The jailer

Making the Firecracker VMMs even more secure
thumbnail

A Firecracker release comes with two binaries - the firecracker and the jailer programs. The jailer brings even more isolation options to Firecracker by creating and securing a unique execution environment for each VMM.

§what can it do

  • check the uniqueness and validity of the VMM id, maximum length of 64 characters, alphanumeric only
  • assign NUMA node
  • check the existence of the exec_file
  • run the VMM as a specific user / group
  • assign cgroups
  • assign the VMM into a dedicated network namespace
  • a VMM can be damonized

§what does it do

This part comes from the jailer documentation[1]. When the jailer starts, it goes through the following process:

  • all paths and the VMM id will validated
  • all open file descriptors based on /proc/<jailer-pid>/fd except input, output and error will be closed
  • the <chroot_base>/<exec_file_name>/<id>/root directory will be created - this is the chroot_dir
    • exec_file_name is the last path component of exec_file (for example, that would be firecracker for /usr/bin/firecracker)
    • if the path already exists, the jailer will fail to start the VMM because the assumption is that the VMM IDs are unique
    • if exec_file is a link, jailer will readlink the value and use the name of the link source
  • the exec_file will copied to <chroot_base>/<exec_file_name>/<id>/root/<exec_file_name>
  • cgroups folder structure will be created; right now the jailer uses cgroup v1

On most systems, this is mounted by default in /sys/fs/cgroup (should be mounted by the user otherwise). The jailer will parse /proc/mounts to detect where each of the controllers required in --cgroup can be found (multiple controllers may share the same path). For each identified location (referred to as <cgroup_base>), the jailer creates the <cgroup_base>/<exec_file_name>/<id> subfolder, and writes the current pid to <cgroup_base>/<exec_file_name>/<id>/tasks. Also, the value passed for each <cgroup_file> is written to the file. If --node is used the corresponding values are written to the appropriate cpuset.mems and cpuset.cpus files.

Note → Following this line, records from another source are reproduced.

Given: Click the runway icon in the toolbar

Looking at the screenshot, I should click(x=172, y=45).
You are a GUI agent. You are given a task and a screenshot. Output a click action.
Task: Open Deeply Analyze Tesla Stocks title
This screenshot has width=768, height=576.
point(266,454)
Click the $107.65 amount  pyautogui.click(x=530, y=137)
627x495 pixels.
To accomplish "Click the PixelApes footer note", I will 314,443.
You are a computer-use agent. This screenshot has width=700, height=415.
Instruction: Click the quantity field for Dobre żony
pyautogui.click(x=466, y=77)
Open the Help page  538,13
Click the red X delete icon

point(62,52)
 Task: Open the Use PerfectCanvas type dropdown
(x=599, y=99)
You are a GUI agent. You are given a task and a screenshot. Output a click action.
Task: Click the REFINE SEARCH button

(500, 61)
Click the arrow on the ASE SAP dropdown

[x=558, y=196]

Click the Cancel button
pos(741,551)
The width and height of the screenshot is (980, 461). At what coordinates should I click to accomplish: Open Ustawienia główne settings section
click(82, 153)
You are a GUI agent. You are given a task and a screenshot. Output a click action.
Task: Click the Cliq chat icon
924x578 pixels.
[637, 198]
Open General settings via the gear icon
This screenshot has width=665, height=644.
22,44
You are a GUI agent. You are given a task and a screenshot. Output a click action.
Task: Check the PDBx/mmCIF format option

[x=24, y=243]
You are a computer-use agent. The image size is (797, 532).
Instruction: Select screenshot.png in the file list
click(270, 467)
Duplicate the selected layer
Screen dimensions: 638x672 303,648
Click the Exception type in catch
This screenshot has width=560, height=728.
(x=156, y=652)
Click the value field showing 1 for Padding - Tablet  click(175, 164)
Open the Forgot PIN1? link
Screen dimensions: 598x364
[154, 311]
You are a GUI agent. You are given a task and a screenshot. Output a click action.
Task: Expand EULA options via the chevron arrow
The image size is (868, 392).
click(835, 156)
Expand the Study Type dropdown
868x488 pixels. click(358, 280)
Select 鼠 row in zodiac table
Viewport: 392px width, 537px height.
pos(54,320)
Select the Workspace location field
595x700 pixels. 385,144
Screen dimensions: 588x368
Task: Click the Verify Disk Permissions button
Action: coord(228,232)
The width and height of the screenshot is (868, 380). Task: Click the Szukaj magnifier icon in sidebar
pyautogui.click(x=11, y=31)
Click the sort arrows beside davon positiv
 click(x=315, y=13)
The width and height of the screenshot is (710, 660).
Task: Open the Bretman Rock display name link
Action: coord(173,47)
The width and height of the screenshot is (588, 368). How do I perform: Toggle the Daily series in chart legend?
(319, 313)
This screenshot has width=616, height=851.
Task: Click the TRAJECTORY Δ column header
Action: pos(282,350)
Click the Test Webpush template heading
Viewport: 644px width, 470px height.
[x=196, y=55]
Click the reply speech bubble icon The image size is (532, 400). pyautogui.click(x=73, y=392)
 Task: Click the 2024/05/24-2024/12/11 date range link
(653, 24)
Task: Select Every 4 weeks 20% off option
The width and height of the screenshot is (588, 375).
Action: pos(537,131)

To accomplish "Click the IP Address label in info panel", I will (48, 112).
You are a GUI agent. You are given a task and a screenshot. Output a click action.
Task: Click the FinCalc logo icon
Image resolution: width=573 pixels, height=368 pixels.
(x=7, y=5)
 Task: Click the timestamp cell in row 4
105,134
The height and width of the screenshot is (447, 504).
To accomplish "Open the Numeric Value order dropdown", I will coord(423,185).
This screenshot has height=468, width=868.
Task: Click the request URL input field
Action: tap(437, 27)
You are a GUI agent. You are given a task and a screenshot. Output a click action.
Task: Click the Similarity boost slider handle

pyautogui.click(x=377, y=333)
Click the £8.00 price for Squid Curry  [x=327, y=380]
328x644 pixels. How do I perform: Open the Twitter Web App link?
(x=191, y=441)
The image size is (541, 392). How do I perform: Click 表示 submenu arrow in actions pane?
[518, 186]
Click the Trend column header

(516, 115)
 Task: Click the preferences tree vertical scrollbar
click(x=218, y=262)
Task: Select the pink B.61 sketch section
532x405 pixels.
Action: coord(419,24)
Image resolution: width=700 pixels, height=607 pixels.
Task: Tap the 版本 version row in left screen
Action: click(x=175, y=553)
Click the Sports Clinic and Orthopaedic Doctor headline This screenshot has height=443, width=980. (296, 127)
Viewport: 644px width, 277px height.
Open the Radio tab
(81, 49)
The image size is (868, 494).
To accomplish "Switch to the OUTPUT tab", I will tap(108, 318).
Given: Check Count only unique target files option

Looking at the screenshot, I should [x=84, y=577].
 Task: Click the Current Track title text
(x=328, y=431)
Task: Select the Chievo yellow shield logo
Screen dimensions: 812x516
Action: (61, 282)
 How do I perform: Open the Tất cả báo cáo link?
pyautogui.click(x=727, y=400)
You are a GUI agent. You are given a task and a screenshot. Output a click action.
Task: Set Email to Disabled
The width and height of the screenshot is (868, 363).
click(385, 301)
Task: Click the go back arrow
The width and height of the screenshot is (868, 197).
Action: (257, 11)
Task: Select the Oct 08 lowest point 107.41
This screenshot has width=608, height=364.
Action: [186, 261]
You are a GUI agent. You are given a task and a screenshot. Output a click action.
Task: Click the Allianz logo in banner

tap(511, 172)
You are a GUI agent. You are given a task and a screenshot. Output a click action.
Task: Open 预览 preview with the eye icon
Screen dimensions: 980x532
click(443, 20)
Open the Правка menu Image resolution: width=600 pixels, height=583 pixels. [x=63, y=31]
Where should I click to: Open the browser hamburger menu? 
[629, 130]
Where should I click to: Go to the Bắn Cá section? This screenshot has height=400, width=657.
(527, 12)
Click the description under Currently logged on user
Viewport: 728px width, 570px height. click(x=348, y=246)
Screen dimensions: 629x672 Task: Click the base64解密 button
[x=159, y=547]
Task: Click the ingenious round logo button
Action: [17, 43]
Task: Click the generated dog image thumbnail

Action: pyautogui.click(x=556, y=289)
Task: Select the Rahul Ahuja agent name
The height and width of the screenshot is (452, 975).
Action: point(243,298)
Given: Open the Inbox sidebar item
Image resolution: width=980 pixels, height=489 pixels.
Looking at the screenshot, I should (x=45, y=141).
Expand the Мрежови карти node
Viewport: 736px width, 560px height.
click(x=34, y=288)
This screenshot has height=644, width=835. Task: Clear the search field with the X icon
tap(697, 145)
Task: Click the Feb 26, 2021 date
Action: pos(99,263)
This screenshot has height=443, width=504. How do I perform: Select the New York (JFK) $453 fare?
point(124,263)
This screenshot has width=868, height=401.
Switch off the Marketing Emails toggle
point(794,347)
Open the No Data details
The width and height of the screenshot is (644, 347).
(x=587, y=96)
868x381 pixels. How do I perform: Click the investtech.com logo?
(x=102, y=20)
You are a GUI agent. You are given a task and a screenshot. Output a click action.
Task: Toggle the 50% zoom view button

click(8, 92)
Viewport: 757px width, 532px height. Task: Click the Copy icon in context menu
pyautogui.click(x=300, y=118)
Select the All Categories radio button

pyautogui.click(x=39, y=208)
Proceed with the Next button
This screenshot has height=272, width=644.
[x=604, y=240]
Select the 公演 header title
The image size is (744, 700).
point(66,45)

  • unshare() into a new mount namespace will be called, use pivot_root() to switch the old system root mount point with a new one base in chroot_dir, switch the current working directory to the new root, unmount the old root mount point, and call chroot into the current directory
  • /dev/net/tun will be created inside of the jail using mknod
  • /dev/kvm will be created inside of the jail using mknod
  • the ownership of the chroot_dir, /dev/net/tun and /dev/kvm will be changed using chown based on the provided uid:gid
  • if --netns <netns> is present, attempt to join the specified network namespace
  • if --daemonize is specified, call setsid() and redirect STDIN, STDOUT, and STDERR to /dev/null.
  • privileges will be dropped by setting the provided uid:gid
  • exec into <exec_file_name> --id=<id> --start-time-us=<opaque> --start-time-cpu-us=<opaque> and forward any extra arguments provided to the jailer after --, where:
    • id: (string) - the id argument provided to jailer
    • opaque: (number) time calculated by the jailer that it spent doing its work

The jailer seems to be the proper way of running Firecracker VMMs. firectl, which I have discussed previously, has the jailer support. It was pretty easy to convert existing VMMs. There’s a couple of quirks to the firectl configuration, mostly - arguments must be explicitly assigned. The Golang SDK supports the defaults, like /srv/jailer for the chroot_base but firectl does not properly use them internally so just make sure you always pass them.

§how to do it

Here’s how I run my VMM via the jailer:

 1
 2
 3
 4
 5
 6
 7
 8
 9
10
11
sudo $GOPATH/bin/firectl \
    --jailer=/usr/bin/jailer \
    --exec-file=$(readlink /usr/bin/firecracker) \
    --id=alpine1 \
    --chroot-base-dir=/srv/jailer \
    --kernel=/firecracker/kernels/vmlinux-v5.8 \
    --root-drive=/firecracker/filesystems/alpine-base-root.ext4 \
    --cni-network=alpine \
    --veth-iface-name=alpine1 \
    --ncpus=1 \
    --memory=128

The above will start the Firecracker VMM via the /usr/bin/jailer binary.

I use readlink because my /usr/bin/firecracker is a link to /usr/bin/firecracker-v0.22.4-x86_64. If I don’t use readlink, the jailer for whatever reason creates <chroot_dir>/firecracker but attempts to launch the VMM from <chroot_dir>/firecracker-v0.22.4-x86_64 directory. readlink avoids that problem in my setup.

I have assigned a unique id to my VMM and explicitly passed the --chroot-base-dir. If I would not, this would have happened. The rest is the standard Firecracker firectl stuff discussed in the previous write ups.

All omitted arguments are set to their defaults so things like uid:gid and NUMA node will be all 0. Good for now.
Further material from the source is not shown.